## Source data
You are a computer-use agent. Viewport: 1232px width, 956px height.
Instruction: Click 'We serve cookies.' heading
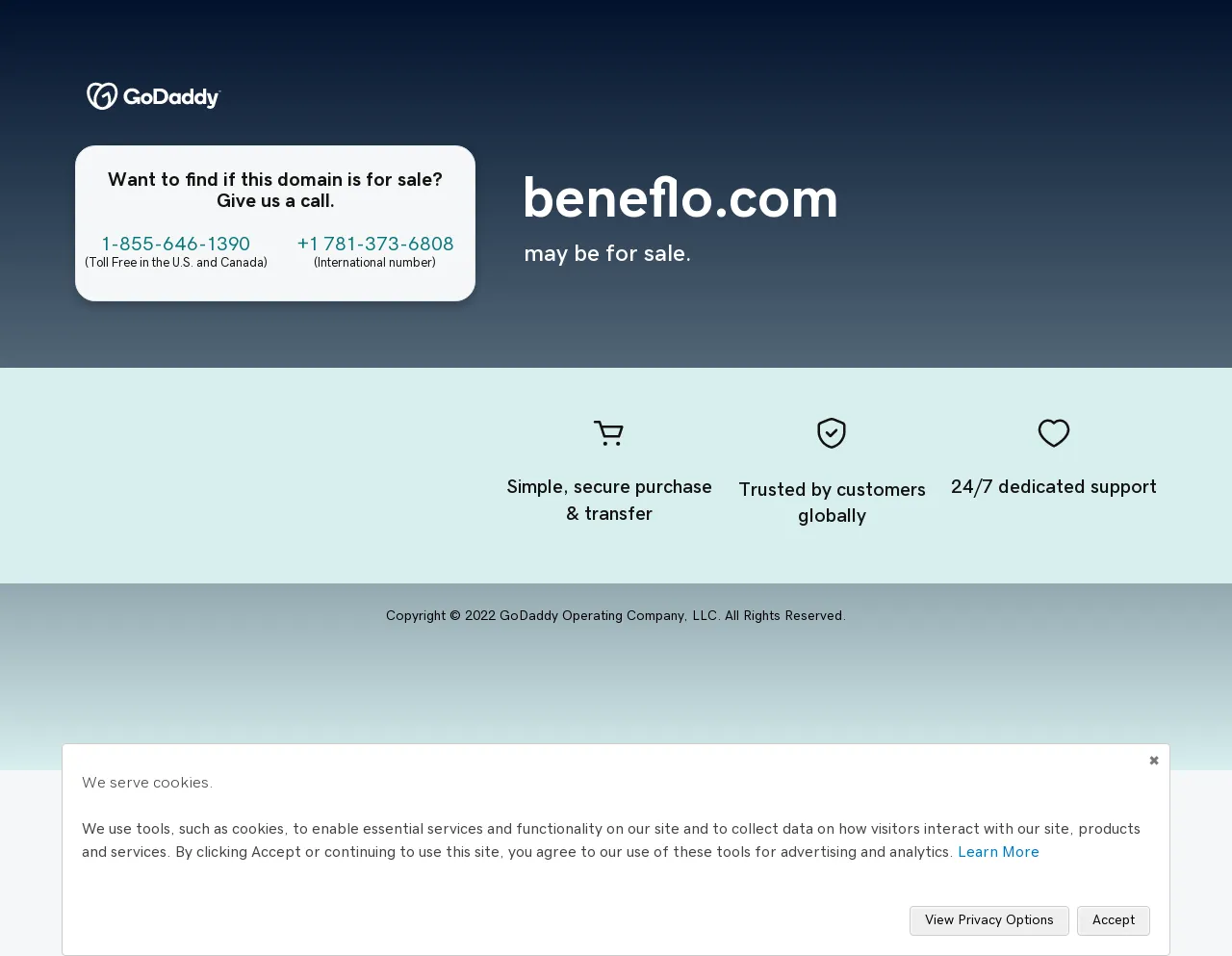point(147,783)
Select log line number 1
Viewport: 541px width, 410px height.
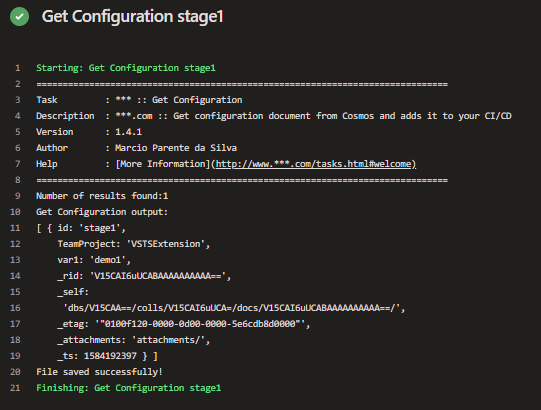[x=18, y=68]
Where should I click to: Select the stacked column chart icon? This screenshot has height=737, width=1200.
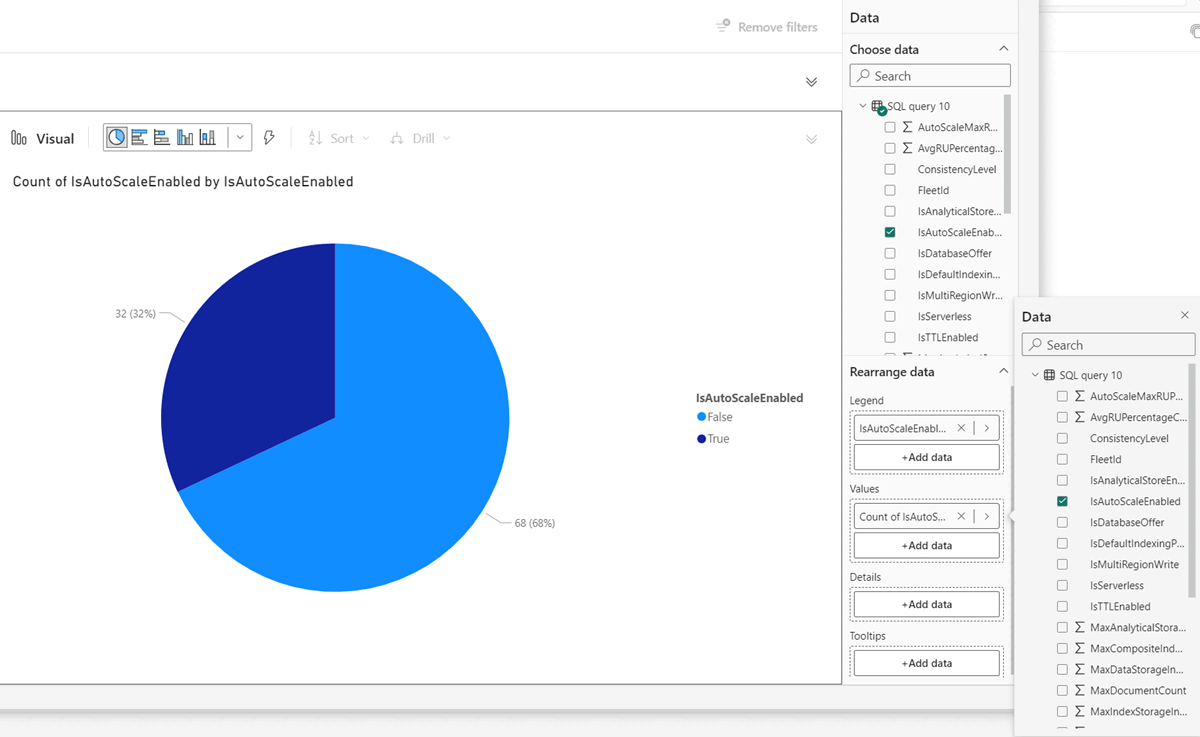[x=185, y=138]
---
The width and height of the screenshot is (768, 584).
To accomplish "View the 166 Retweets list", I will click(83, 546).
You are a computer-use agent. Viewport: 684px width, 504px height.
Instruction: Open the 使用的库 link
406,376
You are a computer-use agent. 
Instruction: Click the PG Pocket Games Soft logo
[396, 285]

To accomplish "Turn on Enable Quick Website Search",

## Requirements
Copy the data above word for word, everything from the line containing "You are a computer-use agent. Viewport: 1232px" down to the line containing "[x=185, y=138]", and leave out the pictures.

## Final answer
You are a computer-use agent. Viewport: 1232px width, 956px height.
Instruction: Click 'We serve cookies.' heading
point(147,783)
Select log line number 1
Viewport: 541px width, 410px height.
[x=18, y=68]
Where should I click to: Select the stacked column chart icon? This screenshot has height=737, width=1200.
[x=185, y=138]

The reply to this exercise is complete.